**PASSAGE PROVIDED**.
********************
All of lore.kernel.org
 help / color / mirror / Atom feed
From: Stanislav Meduna <stano@meduna.org>
To: "linux-rt-users@vger.kernel.org" <linux-rt-users@vger.kernel.org>
Subject: timerfd and softirqd [Was: Re: hrtimer: interrupt took 6742 ns, then RT throttling and hung machine for nearly 2 seconds]
Date: Wed, 17 Apr 2013 17:46:59 +0200	[thread overview]
Message-ID: <516EC3F3.1080406@meduna.org> (raw)
In-Reply-To: <516BF8FD.2000700@meduna.org>

Hi,

> Yes, we decoded that problem a week ago. Patch is available here:
>
> http://www.spinics.net/lists/linux-tip-commits/msg19100.html

hmm, I think this is something else. From my understanding this
cannot happen on a uniprocessor machine - it is only called
if (cpu != smp_processor_id()).

Could someone point me to a description how exactly the soft
interrupts work? - this is an area that I not really understand
yet. In the kernel I am using these were not yet (or again) handled
by single ksoftirqd.

I caught one of the instances with a trace. The core of the
setup is

1) Thread with a 5 ms timerfd loop, let's call it TimerT,
   RR, rtprio 45

2) ksoftirqd, FF, rtprio 37. Lower than the TimerT because I did
   not want the TimerT be blocked by e.g. net-tx/rx

3) Thread that gets triggered by TimerT, let's call him WorkT.
   RR, rtprio 25. The two use PI lock to synchronize.
********************
**TASK OBJECTIVE**.
Please reproduce the timerfd and softirqd mail word for word, from "All of lore.kernel.org" to "Message-ID: <516EC3F3.1080406@meduna.org> (raw)".

**RECORDED INFORMATION**.
********************
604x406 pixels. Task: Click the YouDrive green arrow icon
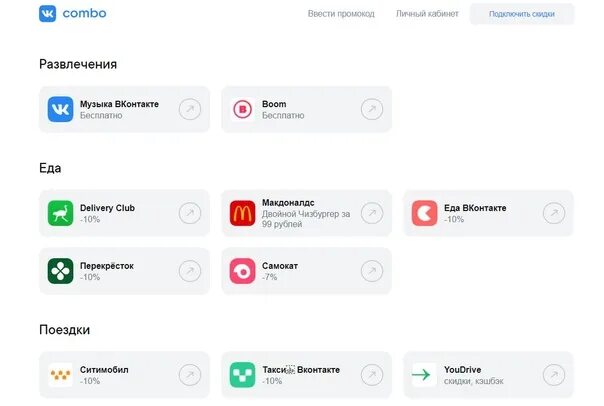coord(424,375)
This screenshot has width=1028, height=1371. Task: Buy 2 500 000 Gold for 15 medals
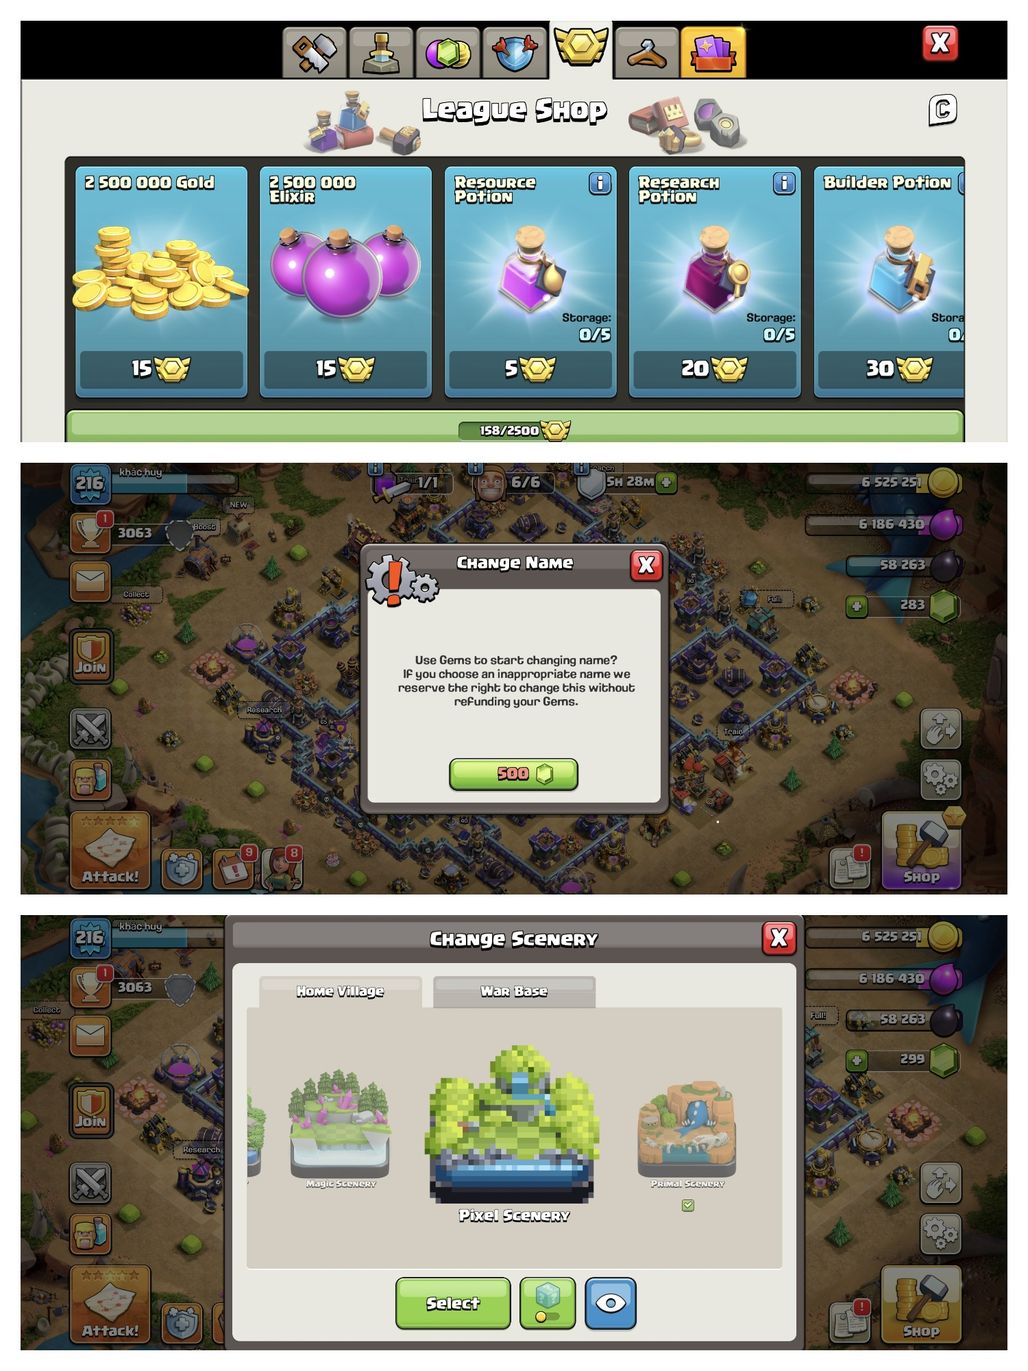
********************
**THE SOLUTION**.
All of lore.kernel.org
 help / color / mirror / Atom feed
From: Stanislav Meduna <stano@meduna.org>
To: "linux-rt-users@vger.kernel.org" <linux-rt-users@vger.kernel.org>
Subject: timerfd and softirqd [Was: Re: hrtimer: interrupt took 6742 ns, then RT throttling and hung machine for nearly 2 seconds]
Date: Wed, 17 Apr 2013 17:46:59 +0200	[thread overview]
Message-ID: <516EC3F3.1080406@meduna.org> (raw)